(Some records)
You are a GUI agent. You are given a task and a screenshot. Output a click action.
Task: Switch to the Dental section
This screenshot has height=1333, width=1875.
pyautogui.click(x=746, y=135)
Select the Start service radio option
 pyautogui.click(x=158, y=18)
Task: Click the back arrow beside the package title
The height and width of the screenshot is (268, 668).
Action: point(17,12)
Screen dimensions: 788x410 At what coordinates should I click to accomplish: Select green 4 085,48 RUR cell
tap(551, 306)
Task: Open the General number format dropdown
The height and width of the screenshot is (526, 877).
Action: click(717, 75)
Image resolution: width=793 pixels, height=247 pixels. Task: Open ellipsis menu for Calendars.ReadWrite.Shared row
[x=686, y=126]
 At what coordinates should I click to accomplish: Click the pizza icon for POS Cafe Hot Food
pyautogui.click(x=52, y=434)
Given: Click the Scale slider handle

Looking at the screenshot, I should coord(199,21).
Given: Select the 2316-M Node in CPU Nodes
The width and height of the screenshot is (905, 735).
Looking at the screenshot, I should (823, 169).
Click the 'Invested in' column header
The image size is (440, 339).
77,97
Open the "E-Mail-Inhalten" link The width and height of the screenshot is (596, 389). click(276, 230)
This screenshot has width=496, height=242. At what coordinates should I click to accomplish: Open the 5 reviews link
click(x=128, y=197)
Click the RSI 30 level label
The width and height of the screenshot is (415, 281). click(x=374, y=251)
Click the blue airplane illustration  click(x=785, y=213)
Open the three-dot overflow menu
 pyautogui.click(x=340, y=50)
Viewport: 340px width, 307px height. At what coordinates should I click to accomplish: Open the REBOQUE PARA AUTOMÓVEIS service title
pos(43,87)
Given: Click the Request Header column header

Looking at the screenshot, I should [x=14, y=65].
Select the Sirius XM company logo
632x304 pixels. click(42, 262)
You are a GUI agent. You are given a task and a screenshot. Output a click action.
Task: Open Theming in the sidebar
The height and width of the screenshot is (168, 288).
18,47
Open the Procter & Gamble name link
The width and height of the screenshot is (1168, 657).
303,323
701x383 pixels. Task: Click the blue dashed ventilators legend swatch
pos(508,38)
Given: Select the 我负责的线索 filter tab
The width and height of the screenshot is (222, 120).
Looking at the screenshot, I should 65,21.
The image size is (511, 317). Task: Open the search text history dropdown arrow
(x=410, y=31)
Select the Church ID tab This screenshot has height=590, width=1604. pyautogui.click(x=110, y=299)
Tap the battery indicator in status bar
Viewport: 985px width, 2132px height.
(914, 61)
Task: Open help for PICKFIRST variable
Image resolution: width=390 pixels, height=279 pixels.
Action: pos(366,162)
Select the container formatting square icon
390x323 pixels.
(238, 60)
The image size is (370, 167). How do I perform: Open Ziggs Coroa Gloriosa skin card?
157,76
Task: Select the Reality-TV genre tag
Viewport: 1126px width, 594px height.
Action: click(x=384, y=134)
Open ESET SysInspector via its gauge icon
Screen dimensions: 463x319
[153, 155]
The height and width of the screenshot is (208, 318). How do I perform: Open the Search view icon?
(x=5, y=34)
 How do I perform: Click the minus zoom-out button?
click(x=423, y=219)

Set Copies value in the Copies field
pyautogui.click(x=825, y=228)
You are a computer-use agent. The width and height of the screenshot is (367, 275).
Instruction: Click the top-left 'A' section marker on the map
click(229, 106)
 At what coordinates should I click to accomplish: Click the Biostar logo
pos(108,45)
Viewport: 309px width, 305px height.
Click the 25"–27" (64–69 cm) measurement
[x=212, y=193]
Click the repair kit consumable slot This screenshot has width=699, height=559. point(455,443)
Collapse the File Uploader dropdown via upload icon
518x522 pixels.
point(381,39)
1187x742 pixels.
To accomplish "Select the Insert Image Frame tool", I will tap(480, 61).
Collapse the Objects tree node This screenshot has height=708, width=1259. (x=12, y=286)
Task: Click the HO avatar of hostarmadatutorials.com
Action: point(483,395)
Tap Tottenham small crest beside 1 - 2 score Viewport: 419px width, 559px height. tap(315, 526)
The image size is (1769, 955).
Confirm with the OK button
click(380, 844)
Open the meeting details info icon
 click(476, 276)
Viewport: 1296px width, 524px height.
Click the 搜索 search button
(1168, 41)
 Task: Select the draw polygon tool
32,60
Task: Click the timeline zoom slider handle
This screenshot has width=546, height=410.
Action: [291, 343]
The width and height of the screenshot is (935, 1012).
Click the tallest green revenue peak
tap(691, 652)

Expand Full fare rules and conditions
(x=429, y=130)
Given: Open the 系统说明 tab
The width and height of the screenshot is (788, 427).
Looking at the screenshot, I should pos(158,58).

> Directive: Repeat every line of the records above word for word.

> Expected answer:
You are a GUI agent. You are given a task and a screenshot. Output a click action.
Task: Switch to the Dental section
This screenshot has height=1333, width=1875.
pyautogui.click(x=746, y=135)
Select the Start service radio option
 pyautogui.click(x=158, y=18)
Task: Click the back arrow beside the package title
The height and width of the screenshot is (268, 668).
Action: point(17,12)
Screen dimensions: 788x410 At what coordinates should I click to accomplish: Select green 4 085,48 RUR cell
tap(551, 306)
Task: Open the General number format dropdown
The height and width of the screenshot is (526, 877).
Action: click(717, 75)
Image resolution: width=793 pixels, height=247 pixels. Task: Open ellipsis menu for Calendars.ReadWrite.Shared row
[x=686, y=126]
 At what coordinates should I click to accomplish: Click the pizza icon for POS Cafe Hot Food
pyautogui.click(x=52, y=434)
Given: Click the Scale slider handle

Looking at the screenshot, I should coord(199,21).
Given: Select the 2316-M Node in CPU Nodes
The width and height of the screenshot is (905, 735).
Looking at the screenshot, I should (823, 169).
Click the 'Invested in' column header
The image size is (440, 339).
77,97
Open the "E-Mail-Inhalten" link The width and height of the screenshot is (596, 389). click(276, 230)
This screenshot has width=496, height=242. At what coordinates should I click to accomplish: Open the 5 reviews link
click(x=128, y=197)
Click the RSI 30 level label
The width and height of the screenshot is (415, 281). click(x=374, y=251)
Click the blue airplane illustration  click(x=785, y=213)
Open the three-dot overflow menu
 pyautogui.click(x=340, y=50)
Viewport: 340px width, 307px height. At what coordinates should I click to accomplish: Open the REBOQUE PARA AUTOMÓVEIS service title
pos(43,87)
Given: Click the Request Header column header

Looking at the screenshot, I should [x=14, y=65].
Select the Sirius XM company logo
632x304 pixels. click(42, 262)
You are a GUI agent. You are given a task and a screenshot. Output a click action.
Task: Open Theming in the sidebar
The height and width of the screenshot is (168, 288).
18,47
Open the Procter & Gamble name link
The width and height of the screenshot is (1168, 657).
303,323
701x383 pixels. Task: Click the blue dashed ventilators legend swatch
pos(508,38)
Given: Select the 我负责的线索 filter tab
The width and height of the screenshot is (222, 120).
Looking at the screenshot, I should 65,21.
The image size is (511, 317). Task: Open the search text history dropdown arrow
(x=410, y=31)
Select the Church ID tab This screenshot has height=590, width=1604. pyautogui.click(x=110, y=299)
Tap the battery indicator in status bar
Viewport: 985px width, 2132px height.
(914, 61)
Task: Open help for PICKFIRST variable
Image resolution: width=390 pixels, height=279 pixels.
Action: pos(366,162)
Select the container formatting square icon
390x323 pixels.
(238, 60)
The image size is (370, 167). How do I perform: Open Ziggs Coroa Gloriosa skin card?
157,76
Task: Select the Reality-TV genre tag
Viewport: 1126px width, 594px height.
Action: click(x=384, y=134)
Open ESET SysInspector via its gauge icon
Screen dimensions: 463x319
[153, 155]
The height and width of the screenshot is (208, 318). How do I perform: Open the Search view icon?
(x=5, y=34)
 How do I perform: Click the minus zoom-out button?
click(x=423, y=219)

Set Copies value in the Copies field
pyautogui.click(x=825, y=228)
You are a computer-use agent. The width and height of the screenshot is (367, 275).
Instruction: Click the top-left 'A' section marker on the map
click(229, 106)
 At what coordinates should I click to accomplish: Click the Biostar logo
pos(108,45)
Viewport: 309px width, 305px height.
Click the 25"–27" (64–69 cm) measurement
[x=212, y=193]
Click the repair kit consumable slot This screenshot has width=699, height=559. point(455,443)
Collapse the File Uploader dropdown via upload icon
518x522 pixels.
point(381,39)
1187x742 pixels.
To accomplish "Select the Insert Image Frame tool", I will tap(480, 61).
Collapse the Objects tree node This screenshot has height=708, width=1259. (x=12, y=286)
Task: Click the HO avatar of hostarmadatutorials.com
Action: point(483,395)
Tap Tottenham small crest beside 1 - 2 score Viewport: 419px width, 559px height. tap(315, 526)
The image size is (1769, 955).
Confirm with the OK button
click(380, 844)
Open the meeting details info icon
 click(476, 276)
Viewport: 1296px width, 524px height.
Click the 搜索 search button
(1168, 41)
 Task: Select the draw polygon tool
32,60
Task: Click the timeline zoom slider handle
This screenshot has width=546, height=410.
Action: [291, 343]
The width and height of the screenshot is (935, 1012).
Click the tallest green revenue peak
tap(691, 652)

Expand Full fare rules and conditions
(x=429, y=130)
Given: Open the 系统说明 tab
The width and height of the screenshot is (788, 427).
Looking at the screenshot, I should pos(158,58).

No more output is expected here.